The kernel tree is managed similar to linux-next, in that topic branches adding support for various platforms and new kernel features are merged on top of a (close-to-mainline) vanilla kernel. These topic branches are provided by the relevant segment group, Landing Team or vendor engineers who want to add support for a hardware platform or a new feature into RPK. Please review the patch-acceptance Policy for RPK. It is implicit that the person responsible for the feature/platform suppport will rebase it to the new kernel version if that feature is not to be dropped in subsequent kernel releases.

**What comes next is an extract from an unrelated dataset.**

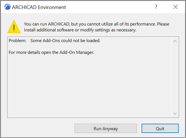Click the empty title bar area before help
186x138 pixels.
point(112,7)
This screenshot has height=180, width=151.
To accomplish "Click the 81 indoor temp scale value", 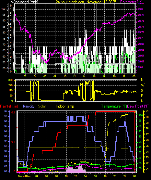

See the table below for a roadmap of proposed kernel versions for future releases.

Kernel Version Table

RPB Release Kernel Version LEG LHG LNG LMG
16.03 4.4 Y - - -
16.06 4.4 Y Y Y ?
16.09 4.8? S ? ? ?
16.12 4.9? Y ? ? ?
 - Not supported
 ? Undecided
 S Skipped (e.g. LEG follows a 6-month cycle)
 Y Supported (features and platforms)

Hardware Platforms supported in each version

RPB Release Kernel Version Hikey DB410c D02 Overdrive APM X-Gene HP Proliant m400
16.03 4.4 Y Y Y Y Y Y
16.06 4.4 Y Y Y Y Y Y

Development Branches



  1. How is this different from linux-linaro?
    RPK has a lot of similarities to linux-linaro. However, RPK focuses on code that is being actively reviewed upstream. RPK will drop any code that shows no progress upstream.
  2. Will you support an LTS kernel for 'X' years?
    No. RPK's main focus is on engineers and teams that need to get their code upstream as a requirement to get distribution support (e.g. LEG features enabled in RHEL, Ubuntu) or that need to work on tip to get new features accepted into the kernel (e.g. core engineering teams such at KWG, PMWG). We don't have resources to maintain a long-term kernel. Please talk to the LSK team for long-term supported kernels.